JAFI told HuffPost that they expect the number of immigrants from France to top 5,000 by the end of 2014, marking the first time that a western Jewish community will have 1% of its Jews emigrate to Israel in a single year.

"There is a real increasing feeling of insecurity, and it has become stronger in the past three years," Sharansky said. "Events like the tragedy in Toulouse [where three children and a rabbi were shot at a Jewish school by an Islamist extremist] have had an effect.

"That has amplified the feeling, but it goes back further. In 2002 or 2003, rabbis of Paris were already advising their congregation not to wear the kippah [skull cap] in public, to put a hat on instead so they won’t look Jewish.

"Now we have a whole generation in Europe who believes you should not show your Judaism in public, on the streets of the capital. That fear has got stronger and stronger."

The Israeli idea that anti-Semitism in France, and in Europe, is so overwhelming terrible that Jews should be packing their cases and fleeing immediately has not always gone down well with European communities. In 2004, then Israeli Prime Minister Ariel Sharon urged all French Jews to move to Israel immediately to escape rising anti-Semitism. France's foreign ministry was infuriated, but so were French Jewish leaders who said that the comments were "unhelpful".

"It's not up to him to decide for us," said Theo Klein, honorary president of Crif, which represents French Jewish organisations, on France's Channel 2.

Sharansky disagrees. "For Jews who want to maintain their religion, and keep a close connection with Israel, there is no place for them to feel comfortable [in Europe]," he said. "Now, Britain has to decide if it even wants to be in Europe, and I think British Jews are able to preserve their identity better, but it could easily head in the same direction as other places."
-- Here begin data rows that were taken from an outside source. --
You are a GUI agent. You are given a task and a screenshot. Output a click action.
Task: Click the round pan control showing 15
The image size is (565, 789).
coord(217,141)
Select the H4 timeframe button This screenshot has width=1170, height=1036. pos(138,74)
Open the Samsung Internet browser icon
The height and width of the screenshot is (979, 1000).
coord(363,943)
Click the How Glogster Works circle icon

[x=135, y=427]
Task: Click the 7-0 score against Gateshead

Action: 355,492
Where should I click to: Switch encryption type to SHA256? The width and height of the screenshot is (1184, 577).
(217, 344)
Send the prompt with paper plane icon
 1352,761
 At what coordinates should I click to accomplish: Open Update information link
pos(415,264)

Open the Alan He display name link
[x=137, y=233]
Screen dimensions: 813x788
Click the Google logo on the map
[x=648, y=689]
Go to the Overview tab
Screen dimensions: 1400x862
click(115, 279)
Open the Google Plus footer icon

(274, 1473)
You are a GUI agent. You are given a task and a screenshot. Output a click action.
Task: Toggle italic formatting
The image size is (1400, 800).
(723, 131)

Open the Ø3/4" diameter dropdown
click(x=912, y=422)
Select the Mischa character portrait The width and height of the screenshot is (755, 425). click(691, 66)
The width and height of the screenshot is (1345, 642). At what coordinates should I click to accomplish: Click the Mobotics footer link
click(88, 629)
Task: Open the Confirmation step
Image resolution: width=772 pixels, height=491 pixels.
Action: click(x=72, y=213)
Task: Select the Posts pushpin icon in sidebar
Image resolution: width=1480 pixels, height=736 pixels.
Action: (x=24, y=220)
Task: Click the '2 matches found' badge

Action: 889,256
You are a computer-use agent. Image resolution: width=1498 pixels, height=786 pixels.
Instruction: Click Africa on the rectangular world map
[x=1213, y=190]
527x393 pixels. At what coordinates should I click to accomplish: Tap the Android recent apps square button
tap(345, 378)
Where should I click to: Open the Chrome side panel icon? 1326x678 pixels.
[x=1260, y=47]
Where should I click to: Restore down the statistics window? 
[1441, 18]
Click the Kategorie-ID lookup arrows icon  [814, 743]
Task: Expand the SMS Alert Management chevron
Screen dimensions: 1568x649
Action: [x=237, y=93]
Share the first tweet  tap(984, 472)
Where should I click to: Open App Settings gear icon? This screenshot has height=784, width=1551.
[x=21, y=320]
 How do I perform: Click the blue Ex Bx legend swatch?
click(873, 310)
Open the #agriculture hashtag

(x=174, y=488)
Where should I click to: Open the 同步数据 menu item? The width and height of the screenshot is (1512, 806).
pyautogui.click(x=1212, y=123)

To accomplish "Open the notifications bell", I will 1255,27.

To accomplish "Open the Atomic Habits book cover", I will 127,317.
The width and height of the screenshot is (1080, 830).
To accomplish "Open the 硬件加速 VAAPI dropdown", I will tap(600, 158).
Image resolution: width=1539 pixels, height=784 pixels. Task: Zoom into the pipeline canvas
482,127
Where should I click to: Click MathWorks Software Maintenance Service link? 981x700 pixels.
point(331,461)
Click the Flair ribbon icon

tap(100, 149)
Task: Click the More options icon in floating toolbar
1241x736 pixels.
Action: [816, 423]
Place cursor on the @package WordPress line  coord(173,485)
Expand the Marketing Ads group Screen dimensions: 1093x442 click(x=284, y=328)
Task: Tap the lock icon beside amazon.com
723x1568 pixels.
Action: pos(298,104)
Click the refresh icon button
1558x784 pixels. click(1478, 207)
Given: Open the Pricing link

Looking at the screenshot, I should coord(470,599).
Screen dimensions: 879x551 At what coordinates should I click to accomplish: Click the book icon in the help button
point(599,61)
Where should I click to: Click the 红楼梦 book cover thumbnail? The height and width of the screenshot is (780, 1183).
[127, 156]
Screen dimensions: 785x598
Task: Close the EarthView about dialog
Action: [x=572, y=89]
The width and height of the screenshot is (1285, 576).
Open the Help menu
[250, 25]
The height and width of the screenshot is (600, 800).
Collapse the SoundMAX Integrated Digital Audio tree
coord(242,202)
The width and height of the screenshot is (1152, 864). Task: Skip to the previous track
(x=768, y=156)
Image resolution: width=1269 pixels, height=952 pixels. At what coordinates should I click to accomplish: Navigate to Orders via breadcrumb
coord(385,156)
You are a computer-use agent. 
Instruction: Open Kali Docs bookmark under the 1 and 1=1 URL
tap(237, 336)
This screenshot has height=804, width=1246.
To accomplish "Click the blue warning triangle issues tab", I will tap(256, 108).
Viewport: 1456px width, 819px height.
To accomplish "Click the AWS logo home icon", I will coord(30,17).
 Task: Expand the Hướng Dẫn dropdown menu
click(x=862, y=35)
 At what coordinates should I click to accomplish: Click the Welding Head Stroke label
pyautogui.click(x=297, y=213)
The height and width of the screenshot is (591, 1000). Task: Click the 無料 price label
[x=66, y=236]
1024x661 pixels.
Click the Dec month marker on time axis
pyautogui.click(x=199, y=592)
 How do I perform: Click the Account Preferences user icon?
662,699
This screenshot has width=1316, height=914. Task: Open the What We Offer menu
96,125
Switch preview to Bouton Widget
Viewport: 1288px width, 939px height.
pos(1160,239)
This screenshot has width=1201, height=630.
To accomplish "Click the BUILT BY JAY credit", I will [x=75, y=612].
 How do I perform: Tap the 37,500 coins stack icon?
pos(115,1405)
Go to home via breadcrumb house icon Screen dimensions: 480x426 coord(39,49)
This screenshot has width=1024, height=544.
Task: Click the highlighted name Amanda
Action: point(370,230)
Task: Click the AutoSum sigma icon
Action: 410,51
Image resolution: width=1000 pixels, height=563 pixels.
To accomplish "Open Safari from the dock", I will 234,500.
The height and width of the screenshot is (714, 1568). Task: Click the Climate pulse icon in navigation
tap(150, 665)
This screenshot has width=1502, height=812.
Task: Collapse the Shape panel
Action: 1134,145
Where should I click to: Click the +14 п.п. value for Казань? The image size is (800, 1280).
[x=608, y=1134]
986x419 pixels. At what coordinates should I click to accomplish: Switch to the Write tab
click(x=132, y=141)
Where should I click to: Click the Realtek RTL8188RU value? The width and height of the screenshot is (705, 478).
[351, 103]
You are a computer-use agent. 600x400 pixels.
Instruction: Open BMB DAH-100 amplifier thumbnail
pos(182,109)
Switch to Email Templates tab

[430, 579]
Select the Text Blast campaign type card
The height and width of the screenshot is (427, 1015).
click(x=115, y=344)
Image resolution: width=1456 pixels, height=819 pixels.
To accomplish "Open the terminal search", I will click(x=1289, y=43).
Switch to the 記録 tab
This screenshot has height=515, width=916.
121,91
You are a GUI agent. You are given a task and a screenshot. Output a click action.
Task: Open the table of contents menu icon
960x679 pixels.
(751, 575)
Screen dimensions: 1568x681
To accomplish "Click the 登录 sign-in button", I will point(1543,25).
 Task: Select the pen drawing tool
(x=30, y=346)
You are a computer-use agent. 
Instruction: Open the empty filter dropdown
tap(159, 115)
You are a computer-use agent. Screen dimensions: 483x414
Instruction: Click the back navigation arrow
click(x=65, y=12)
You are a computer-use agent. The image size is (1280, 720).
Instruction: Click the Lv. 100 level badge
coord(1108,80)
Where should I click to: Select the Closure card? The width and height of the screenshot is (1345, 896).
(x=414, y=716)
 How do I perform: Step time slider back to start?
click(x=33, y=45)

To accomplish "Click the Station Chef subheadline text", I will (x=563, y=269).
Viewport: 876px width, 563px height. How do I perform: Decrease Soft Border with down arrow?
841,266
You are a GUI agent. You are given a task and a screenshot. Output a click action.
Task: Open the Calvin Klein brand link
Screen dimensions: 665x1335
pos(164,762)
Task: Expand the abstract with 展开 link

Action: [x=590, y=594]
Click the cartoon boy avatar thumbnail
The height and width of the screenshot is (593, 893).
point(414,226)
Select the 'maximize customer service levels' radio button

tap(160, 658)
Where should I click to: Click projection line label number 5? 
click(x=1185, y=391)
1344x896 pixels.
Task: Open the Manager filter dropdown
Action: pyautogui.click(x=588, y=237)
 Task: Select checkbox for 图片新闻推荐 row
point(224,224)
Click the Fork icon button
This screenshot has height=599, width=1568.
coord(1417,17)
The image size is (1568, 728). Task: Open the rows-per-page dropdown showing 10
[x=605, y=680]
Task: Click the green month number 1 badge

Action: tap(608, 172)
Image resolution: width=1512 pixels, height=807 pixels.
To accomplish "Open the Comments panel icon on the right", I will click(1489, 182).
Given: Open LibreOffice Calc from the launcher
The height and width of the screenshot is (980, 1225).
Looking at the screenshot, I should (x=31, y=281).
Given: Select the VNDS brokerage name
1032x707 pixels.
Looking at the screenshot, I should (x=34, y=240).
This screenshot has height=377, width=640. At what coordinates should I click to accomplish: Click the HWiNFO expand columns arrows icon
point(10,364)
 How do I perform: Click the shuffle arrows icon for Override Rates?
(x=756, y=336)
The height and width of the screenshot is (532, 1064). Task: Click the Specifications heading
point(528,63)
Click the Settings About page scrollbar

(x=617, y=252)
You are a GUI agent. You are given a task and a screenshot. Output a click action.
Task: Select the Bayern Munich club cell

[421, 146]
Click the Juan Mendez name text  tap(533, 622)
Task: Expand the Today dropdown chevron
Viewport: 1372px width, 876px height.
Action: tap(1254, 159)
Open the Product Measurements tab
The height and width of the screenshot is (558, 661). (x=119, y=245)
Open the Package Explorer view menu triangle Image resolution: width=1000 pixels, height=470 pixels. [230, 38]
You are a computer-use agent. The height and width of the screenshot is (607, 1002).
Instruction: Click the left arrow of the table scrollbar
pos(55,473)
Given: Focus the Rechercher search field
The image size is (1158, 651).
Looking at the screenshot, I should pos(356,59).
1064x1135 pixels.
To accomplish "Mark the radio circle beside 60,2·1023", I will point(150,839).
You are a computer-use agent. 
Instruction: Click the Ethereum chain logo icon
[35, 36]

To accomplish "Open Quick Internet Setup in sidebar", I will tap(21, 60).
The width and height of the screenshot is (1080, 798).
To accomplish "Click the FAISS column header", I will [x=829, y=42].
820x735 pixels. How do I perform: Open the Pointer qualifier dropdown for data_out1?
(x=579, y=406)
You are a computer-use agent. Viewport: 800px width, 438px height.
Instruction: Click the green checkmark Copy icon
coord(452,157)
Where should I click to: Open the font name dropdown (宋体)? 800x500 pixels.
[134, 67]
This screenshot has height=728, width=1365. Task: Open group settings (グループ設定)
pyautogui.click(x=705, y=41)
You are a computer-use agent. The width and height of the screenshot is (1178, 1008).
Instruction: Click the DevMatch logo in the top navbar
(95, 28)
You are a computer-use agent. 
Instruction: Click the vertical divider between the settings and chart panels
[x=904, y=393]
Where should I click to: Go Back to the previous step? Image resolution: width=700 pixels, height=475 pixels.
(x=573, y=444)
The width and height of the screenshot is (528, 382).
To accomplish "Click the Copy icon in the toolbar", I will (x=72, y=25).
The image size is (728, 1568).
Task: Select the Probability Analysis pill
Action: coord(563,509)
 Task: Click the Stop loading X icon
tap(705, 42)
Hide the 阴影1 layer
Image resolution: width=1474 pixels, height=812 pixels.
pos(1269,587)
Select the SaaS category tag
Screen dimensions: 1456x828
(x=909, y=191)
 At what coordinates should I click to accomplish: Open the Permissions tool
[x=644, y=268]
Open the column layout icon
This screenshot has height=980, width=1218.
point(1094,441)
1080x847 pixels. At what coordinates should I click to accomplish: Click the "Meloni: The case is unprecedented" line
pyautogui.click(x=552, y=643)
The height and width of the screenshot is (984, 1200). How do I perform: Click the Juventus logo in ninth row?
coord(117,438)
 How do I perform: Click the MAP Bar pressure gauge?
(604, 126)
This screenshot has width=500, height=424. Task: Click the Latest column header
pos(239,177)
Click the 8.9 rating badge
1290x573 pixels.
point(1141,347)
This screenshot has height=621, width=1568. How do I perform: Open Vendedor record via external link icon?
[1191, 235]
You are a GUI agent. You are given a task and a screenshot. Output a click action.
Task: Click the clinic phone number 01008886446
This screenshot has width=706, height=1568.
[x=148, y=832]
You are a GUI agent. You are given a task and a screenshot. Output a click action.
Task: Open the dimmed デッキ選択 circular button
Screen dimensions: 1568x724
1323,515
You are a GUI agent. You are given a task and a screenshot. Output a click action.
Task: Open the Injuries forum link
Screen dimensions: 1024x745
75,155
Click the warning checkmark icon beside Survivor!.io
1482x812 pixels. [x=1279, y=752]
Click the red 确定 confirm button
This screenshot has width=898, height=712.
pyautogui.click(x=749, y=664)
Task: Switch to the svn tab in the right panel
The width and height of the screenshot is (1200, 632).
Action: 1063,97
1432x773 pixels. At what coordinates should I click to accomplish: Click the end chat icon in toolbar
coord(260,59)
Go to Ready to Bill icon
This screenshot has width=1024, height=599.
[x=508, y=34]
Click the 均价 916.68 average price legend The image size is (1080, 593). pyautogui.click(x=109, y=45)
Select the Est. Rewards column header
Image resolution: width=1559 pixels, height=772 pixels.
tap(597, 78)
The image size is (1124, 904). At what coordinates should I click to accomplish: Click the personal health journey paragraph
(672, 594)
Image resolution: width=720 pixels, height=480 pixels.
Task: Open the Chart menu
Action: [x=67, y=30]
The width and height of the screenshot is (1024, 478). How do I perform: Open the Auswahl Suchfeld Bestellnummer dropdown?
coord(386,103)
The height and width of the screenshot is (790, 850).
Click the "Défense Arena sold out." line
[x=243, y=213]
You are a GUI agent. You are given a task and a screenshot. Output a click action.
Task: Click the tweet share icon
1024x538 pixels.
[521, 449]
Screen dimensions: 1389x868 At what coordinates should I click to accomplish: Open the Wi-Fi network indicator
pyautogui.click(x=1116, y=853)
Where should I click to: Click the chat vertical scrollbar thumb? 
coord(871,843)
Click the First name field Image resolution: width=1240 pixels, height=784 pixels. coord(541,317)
Labour MP John Mann, the chair of the All Party Parliamentary Group Against Anti-Semitism, said he was concerned by Sharansky's comments. "It to Europe's shame that Jews in some countries are feeling so threatened that they wish to relocate," he said. "Thankfully, Britain has some of the best race relations laws in the world and we are leaders in the global fight against anti-Semitism. I will continue to work with parliamentary colleagues to ensure we retain our position as a country that ably protects its Jewish and other minority communities."

Sharansky said he felt most Jews were intimidated by perceived anti-Semitism amongst their European Muslim neighbours, as well as "the traditional far right-wing, who have always been anti-Semitic".

"But on top of that, Jews had historically and naturally felt very much at home in the liberal, progressive parts of European society, they were part of developing that," he added. "Now, the ideology of liberalism has become bound-up with multiculturalism, against religion, against nationalism.

"These two forces [anti-Zionist campaigners on the Left, and Muslim radicals] are not allies, but they inevitably are co-operating and work in one direction. One side hates Jews as a race, the other blames Israel for being racist. Unless this changes, Jews will not continue to live in Europe.

"Europe's new ideology comes from John Lennon; let’s see the world without anyone having religion, or cultural identity, without state, without nationality. Europe has embraced this."

"Israel is proud of its national character, it wants its own borders, and that is a relic, as far as European liberals are concerned and they don’t like it," he continued.

"I believe that the values of national states and freedom gives people a reason to come together to fight for their values. Of course, if you put nationalism above democracy then you have Nazism.

"But if you sacrifice your national identity, then you have a society that cannot protect itself from fundamentalism and extremism."